== The task ==
Among the entries below, find the lines with "gear" and copy them.
------ Working data ------
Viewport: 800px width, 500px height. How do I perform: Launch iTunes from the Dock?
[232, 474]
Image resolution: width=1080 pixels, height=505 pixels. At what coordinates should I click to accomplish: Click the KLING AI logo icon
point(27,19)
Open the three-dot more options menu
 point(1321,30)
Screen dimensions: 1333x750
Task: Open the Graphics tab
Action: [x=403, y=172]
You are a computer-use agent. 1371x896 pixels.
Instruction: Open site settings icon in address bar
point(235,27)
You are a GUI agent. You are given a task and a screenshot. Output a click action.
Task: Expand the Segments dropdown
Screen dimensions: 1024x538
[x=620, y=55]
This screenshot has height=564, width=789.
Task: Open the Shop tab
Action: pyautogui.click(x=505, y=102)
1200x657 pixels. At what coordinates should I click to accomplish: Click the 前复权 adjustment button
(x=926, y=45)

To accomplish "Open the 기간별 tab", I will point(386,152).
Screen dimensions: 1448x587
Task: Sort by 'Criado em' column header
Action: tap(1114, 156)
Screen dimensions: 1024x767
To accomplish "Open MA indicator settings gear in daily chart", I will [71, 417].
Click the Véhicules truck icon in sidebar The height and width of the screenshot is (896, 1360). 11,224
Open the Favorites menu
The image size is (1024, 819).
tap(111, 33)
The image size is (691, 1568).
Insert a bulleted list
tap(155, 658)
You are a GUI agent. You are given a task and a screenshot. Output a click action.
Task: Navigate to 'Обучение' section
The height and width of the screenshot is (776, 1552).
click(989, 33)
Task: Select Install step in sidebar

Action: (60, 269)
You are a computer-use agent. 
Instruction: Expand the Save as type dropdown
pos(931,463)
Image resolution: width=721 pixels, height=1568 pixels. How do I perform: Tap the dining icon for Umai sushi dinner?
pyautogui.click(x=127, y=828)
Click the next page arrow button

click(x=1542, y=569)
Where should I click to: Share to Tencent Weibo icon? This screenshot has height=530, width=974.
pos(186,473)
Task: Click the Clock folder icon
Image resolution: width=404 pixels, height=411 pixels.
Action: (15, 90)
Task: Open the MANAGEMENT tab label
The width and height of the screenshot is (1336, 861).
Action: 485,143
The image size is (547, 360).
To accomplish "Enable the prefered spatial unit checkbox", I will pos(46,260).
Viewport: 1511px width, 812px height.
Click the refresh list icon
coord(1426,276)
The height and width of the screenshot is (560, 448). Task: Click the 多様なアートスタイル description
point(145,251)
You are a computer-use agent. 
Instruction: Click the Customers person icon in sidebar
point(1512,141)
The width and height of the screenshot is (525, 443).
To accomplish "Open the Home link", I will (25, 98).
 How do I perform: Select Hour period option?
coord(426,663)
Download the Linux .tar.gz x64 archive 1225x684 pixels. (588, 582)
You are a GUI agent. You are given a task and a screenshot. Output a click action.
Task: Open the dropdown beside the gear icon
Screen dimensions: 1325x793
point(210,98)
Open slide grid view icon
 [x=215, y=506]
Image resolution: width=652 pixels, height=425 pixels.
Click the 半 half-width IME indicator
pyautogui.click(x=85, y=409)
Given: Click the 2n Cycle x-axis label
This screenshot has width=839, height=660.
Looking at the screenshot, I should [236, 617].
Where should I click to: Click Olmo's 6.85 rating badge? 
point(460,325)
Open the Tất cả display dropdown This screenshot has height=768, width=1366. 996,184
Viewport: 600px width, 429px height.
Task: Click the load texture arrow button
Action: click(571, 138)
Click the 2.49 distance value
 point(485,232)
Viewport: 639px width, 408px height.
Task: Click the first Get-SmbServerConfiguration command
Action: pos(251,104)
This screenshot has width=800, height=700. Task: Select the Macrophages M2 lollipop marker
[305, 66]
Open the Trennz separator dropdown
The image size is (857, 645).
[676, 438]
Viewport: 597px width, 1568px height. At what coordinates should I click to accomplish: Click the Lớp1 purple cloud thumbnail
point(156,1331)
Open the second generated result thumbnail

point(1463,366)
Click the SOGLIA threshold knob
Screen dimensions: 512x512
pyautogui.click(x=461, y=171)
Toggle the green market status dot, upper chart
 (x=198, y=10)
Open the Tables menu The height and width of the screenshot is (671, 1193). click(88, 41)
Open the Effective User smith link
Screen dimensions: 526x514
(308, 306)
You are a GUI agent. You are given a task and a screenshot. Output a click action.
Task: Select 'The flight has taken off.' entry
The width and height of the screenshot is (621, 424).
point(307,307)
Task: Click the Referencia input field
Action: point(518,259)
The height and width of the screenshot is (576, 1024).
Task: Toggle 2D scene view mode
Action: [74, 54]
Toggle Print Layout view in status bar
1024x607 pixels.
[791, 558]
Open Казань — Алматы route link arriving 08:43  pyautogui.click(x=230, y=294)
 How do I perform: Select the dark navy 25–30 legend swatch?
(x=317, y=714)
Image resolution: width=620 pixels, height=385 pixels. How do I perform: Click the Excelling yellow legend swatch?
------
== Answer ==
To accomplish "Open MA indicator settings gear in daily chart", I will [71, 417].
Task: Open the dropdown beside the gear icon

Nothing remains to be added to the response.